Although cancer was not the primary clinical feature affecting any of these four patients before aCGH testing, the screening initiated because of an unexpected, genotype-first diagnosis has proven to be critical to their health and longevity. In all cases, the genetic diagnosis led to immediate referrals to a team of specialists. In Patients 2 and 4, immediate and necessary life-saving intervention was made possible by the timely diagnosis. In Patients 1 and 3, medical management was revised to include preventative cancer screening. The benefit of genetic diagnosis is not unique to these four patients. On the basis of the indications for aCGH analysis, only about 40% of the young patients referred for testing were suspected to have the cancer-predisposing diagnosis based on clinical features or previous karyotyping. Without aCGH testing, the remaining 60% may have gone undiagnosed or had diagnoses delayed until a critical and potentially fatal clinical feature, such as cancer, developed.

Although these examples highlight the benefits of the genotype-first diagnostic approach, discovery of a genetic condition that confers a risk for cancer raises a number of genetic counseling challenges, particularly in a pediatric setting. When a diagnostic test for developmental delays, intellectual disabilities, birth defects, or other clinical findings unexpectedly identifies a genetic condition with a predisposition for cancer, the diagnosis can overwhelm a family. Not only must the family cope with a more concrete explanation for the collection of clinical features in the patient, the family is faced with the added medical, emotional, and psychological complexities of learning that there is also a risk for cancer. Consequently, test results can be difficult for families to process and comprehend. Although comprehensive pretest counseling regarding all possible outcomes of aCGH testing is not practical from the standpoint of time limitations and the likelihood of overwhelming parents, a general discussion of implications that could result from abnormal aCGH results is certainly feasible in most situations. This anticipatory guidance can help prepare families for possibilities they may come across without overwhelming them with information. Without this information, the families may be left to receive shocking news that their child, already found to have differences in development, intelligence, growth, or other medical issues, is also predisposed to cancer without any preparation for that possibility.

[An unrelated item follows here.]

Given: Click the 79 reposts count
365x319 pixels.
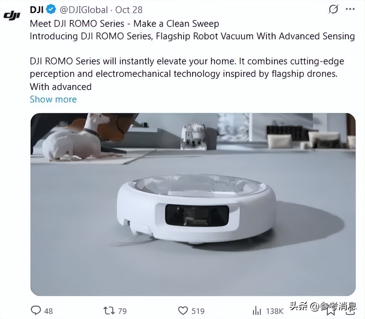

Another genetic counseling issue that may arise with aCGH testing is the inadvertent discovery of a familial cancer syndrome. Most of the conditions identifiable by aCGH and known to have cancer predisposition occur as de novo events. However, a few of these conditions, such as neurofibromatosis 1 or PTEN hamartoma tumor syndrome, may be passed through multiple generations. Identification of the cause of the child's condition may unexpectedly identify a familial cancer predisposition because a parent has either a balanced form of the child's rearrangement or the same abnormality as the child. Although these scenarios require skillful genetic counseling with balanced attention to issues specific to cancer, they are similar to the identification of a chromosome imbalance in a child that is subsequently also found in a parent, sibling, or other relative in either a balanced or unbalanced form. These possible aCGH outcomes are reminders to the clinician that taking a detailed family history before testing, providing appropriate pretest and posttest counseling, and following up with parental studies are critical components of the genetic testing process. As aCGH technology continues to advance, it will be important for the testing laboratory and ordering clinicians, genetic counselors, and other specialists involved in the circle of care of these patients to recognize the benefits and limitations of aCGH testing and counsel patients and families appropriately.